=== TASK DETAILS ===
Return each line of the material below word for word, with no changes.

=== INFORMATION PROVIDED ===
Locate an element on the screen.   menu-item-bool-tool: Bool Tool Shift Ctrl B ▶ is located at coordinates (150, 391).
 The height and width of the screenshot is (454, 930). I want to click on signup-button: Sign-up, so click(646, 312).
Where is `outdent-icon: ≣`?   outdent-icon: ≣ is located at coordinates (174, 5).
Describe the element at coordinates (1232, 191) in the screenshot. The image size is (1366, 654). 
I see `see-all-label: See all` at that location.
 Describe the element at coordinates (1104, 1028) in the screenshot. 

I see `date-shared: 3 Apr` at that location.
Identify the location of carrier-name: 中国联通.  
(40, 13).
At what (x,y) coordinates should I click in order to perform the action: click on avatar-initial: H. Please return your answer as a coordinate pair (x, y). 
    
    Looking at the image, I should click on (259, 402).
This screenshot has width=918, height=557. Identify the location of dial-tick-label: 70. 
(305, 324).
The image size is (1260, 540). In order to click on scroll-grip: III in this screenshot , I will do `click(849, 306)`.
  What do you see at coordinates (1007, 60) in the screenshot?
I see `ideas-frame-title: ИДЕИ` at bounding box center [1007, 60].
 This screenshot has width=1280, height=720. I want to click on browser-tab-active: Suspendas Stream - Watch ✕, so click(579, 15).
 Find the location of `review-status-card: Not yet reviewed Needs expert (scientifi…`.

=== RESPONSE TO THE EXERCISE ===
Locate an element on the screen.   menu-item-bool-tool: Bool Tool Shift Ctrl B ▶ is located at coordinates (150, 391).
 The height and width of the screenshot is (454, 930). I want to click on signup-button: Sign-up, so click(646, 312).
Where is `outdent-icon: ≣`?   outdent-icon: ≣ is located at coordinates (174, 5).
Describe the element at coordinates (1232, 191) in the screenshot. The image size is (1366, 654). 
I see `see-all-label: See all` at that location.
 Describe the element at coordinates (1104, 1028) in the screenshot. 

I see `date-shared: 3 Apr` at that location.
Identify the location of carrier-name: 中国联通.  
(40, 13).
At what (x,y) coordinates should I click in order to perform the action: click on avatar-initial: H. Please return your answer as a coordinate pair (x, y). 
    
    Looking at the image, I should click on (259, 402).
This screenshot has width=918, height=557. Identify the location of dial-tick-label: 70. 
(305, 324).
The image size is (1260, 540). In order to click on scroll-grip: III in this screenshot , I will do `click(849, 306)`.
  What do you see at coordinates (1007, 60) in the screenshot?
I see `ideas-frame-title: ИДЕИ` at bounding box center [1007, 60].
 This screenshot has width=1280, height=720. I want to click on browser-tab-active: Suspendas Stream - Watch ✕, so click(579, 15).
 Find the location of `review-status-card: Not yet reviewed Needs expert (scientifi…`.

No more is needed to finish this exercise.